Assigned task:
Beginning with the first line of the material, set down each line exactly as written, up to and including the line with "The image size is (1506, 770).".

Start of The records

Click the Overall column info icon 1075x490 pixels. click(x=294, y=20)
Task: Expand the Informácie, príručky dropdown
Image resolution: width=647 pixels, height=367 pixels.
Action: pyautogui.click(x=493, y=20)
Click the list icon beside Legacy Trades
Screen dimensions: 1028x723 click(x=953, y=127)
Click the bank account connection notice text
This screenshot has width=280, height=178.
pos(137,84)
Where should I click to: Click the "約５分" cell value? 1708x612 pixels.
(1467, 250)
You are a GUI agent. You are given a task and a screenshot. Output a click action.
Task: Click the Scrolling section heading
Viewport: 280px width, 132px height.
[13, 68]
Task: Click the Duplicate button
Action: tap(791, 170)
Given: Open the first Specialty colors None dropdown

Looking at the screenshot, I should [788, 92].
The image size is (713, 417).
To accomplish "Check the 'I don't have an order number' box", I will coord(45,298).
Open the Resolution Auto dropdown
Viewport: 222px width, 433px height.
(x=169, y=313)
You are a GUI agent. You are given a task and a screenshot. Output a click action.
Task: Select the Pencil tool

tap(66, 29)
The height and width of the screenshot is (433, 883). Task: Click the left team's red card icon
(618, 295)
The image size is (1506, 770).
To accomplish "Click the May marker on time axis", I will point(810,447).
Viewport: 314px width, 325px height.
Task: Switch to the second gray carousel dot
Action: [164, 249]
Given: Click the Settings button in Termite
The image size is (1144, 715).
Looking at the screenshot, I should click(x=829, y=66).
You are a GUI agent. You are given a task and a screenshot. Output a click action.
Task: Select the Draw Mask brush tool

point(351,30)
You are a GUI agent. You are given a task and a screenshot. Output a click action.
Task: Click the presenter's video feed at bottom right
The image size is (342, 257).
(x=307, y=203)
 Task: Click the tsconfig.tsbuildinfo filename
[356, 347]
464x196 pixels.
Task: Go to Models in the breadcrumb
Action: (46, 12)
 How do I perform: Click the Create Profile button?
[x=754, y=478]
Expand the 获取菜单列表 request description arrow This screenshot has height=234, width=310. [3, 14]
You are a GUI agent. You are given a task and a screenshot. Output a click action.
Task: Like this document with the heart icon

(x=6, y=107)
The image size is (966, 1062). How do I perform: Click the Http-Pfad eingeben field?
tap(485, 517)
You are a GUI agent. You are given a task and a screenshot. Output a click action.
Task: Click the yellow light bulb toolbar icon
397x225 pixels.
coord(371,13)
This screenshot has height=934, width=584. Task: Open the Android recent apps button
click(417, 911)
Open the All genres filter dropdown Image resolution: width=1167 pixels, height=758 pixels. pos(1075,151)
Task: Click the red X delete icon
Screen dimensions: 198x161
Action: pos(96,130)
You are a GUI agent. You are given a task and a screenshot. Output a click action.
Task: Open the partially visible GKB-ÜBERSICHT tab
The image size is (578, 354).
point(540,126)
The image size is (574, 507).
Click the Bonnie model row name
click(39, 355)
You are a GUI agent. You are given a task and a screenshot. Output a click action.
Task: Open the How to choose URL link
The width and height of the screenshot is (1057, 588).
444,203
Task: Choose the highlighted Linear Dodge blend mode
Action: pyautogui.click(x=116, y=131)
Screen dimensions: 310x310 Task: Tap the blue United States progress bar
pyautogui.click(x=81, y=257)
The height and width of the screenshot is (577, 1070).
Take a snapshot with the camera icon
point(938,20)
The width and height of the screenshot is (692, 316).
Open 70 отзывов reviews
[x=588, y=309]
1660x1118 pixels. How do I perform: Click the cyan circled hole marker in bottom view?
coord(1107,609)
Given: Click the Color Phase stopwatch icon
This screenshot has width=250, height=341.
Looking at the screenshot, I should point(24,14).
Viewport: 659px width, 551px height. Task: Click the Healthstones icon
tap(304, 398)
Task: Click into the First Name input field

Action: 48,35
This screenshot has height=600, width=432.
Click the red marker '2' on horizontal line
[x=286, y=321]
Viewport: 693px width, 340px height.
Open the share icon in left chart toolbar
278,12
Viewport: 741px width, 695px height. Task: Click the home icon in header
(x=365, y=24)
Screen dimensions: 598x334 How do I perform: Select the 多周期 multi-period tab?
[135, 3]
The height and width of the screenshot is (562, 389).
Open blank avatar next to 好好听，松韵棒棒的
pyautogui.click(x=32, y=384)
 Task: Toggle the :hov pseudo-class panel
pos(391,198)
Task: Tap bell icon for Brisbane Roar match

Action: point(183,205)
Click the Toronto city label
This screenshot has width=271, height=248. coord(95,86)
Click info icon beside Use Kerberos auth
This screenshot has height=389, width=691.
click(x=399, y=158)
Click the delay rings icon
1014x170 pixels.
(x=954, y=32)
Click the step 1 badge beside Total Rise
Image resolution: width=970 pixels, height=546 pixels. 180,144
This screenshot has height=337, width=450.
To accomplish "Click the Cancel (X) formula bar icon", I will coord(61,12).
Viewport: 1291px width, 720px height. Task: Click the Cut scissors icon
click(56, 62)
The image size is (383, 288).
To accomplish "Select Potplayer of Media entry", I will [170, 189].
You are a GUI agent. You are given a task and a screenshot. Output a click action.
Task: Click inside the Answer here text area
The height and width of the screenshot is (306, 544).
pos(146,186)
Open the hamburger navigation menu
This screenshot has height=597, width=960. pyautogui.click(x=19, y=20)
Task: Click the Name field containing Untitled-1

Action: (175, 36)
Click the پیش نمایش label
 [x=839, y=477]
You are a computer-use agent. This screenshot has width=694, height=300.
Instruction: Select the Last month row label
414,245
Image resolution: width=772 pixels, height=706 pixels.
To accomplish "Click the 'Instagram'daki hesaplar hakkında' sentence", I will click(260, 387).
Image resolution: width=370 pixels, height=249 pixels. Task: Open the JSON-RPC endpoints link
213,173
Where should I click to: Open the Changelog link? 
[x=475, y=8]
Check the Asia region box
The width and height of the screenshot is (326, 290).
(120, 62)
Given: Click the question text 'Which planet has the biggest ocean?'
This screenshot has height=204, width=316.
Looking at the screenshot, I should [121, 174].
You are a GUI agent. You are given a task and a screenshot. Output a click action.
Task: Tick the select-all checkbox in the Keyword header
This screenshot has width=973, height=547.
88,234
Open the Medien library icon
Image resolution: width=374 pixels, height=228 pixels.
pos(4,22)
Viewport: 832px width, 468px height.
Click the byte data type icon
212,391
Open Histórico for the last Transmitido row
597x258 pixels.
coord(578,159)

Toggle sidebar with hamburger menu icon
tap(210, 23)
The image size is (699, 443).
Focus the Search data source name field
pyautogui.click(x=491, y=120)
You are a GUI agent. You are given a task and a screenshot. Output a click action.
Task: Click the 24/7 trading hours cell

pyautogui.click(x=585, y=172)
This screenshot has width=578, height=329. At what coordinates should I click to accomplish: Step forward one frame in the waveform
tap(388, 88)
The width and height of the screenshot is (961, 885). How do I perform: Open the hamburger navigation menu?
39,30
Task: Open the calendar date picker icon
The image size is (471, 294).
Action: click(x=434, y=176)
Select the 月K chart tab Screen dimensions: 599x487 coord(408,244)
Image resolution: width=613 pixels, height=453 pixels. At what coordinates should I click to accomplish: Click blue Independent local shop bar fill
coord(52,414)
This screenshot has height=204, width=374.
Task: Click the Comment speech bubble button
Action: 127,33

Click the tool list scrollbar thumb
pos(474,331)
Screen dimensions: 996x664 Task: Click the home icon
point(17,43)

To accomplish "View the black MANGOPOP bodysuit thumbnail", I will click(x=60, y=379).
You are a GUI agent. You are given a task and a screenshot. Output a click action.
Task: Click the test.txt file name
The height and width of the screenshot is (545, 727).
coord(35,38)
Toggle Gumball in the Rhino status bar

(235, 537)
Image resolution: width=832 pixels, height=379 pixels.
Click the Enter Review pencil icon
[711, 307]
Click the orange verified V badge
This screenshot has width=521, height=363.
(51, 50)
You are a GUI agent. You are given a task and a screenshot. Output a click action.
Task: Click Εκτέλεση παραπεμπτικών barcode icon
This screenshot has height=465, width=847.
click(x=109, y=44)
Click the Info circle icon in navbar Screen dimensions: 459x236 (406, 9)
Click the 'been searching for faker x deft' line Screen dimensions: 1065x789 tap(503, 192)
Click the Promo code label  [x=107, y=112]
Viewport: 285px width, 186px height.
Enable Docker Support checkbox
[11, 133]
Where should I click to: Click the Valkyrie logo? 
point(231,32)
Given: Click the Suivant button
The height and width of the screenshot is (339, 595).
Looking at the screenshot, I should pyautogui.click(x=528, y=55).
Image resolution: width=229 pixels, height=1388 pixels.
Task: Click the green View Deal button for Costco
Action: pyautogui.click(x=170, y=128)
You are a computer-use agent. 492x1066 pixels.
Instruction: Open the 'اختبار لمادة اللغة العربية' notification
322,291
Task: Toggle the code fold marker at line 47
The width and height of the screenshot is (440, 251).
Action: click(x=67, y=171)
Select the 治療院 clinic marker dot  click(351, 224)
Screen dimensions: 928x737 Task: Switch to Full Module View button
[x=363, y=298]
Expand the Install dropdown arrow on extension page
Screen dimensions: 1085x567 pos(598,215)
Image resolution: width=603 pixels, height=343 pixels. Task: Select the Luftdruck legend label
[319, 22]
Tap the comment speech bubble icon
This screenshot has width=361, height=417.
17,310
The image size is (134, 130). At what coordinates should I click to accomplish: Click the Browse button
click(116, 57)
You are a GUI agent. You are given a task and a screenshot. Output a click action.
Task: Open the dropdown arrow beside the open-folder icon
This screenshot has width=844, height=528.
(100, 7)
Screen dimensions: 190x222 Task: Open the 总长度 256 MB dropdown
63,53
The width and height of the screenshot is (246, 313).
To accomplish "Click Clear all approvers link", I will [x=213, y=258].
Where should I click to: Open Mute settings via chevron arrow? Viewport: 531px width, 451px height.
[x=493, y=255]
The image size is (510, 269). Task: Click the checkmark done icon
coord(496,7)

End of The records

Your response:
Click the Overall column info icon 1075x490 pixels. click(x=294, y=20)
Task: Expand the Informácie, príručky dropdown
Image resolution: width=647 pixels, height=367 pixels.
Action: pyautogui.click(x=493, y=20)
Click the list icon beside Legacy Trades
Screen dimensions: 1028x723 click(x=953, y=127)
Click the bank account connection notice text
This screenshot has width=280, height=178.
pos(137,84)
Where should I click to: Click the "約５分" cell value? 1708x612 pixels.
(1467, 250)
You are a GUI agent. You are given a task and a screenshot. Output a click action.
Task: Click the Scrolling section heading
Viewport: 280px width, 132px height.
[13, 68]
Task: Click the Duplicate button
Action: tap(791, 170)
Given: Open the first Specialty colors None dropdown

Looking at the screenshot, I should [788, 92].
The image size is (713, 417).
To accomplish "Check the 'I don't have an order number' box", I will coord(45,298).
Open the Resolution Auto dropdown
Viewport: 222px width, 433px height.
(x=169, y=313)
You are a GUI agent. You are given a task and a screenshot. Output a click action.
Task: Select the Pencil tool

tap(66, 29)
The height and width of the screenshot is (433, 883). Task: Click the left team's red card icon
(618, 295)
The image size is (1506, 770).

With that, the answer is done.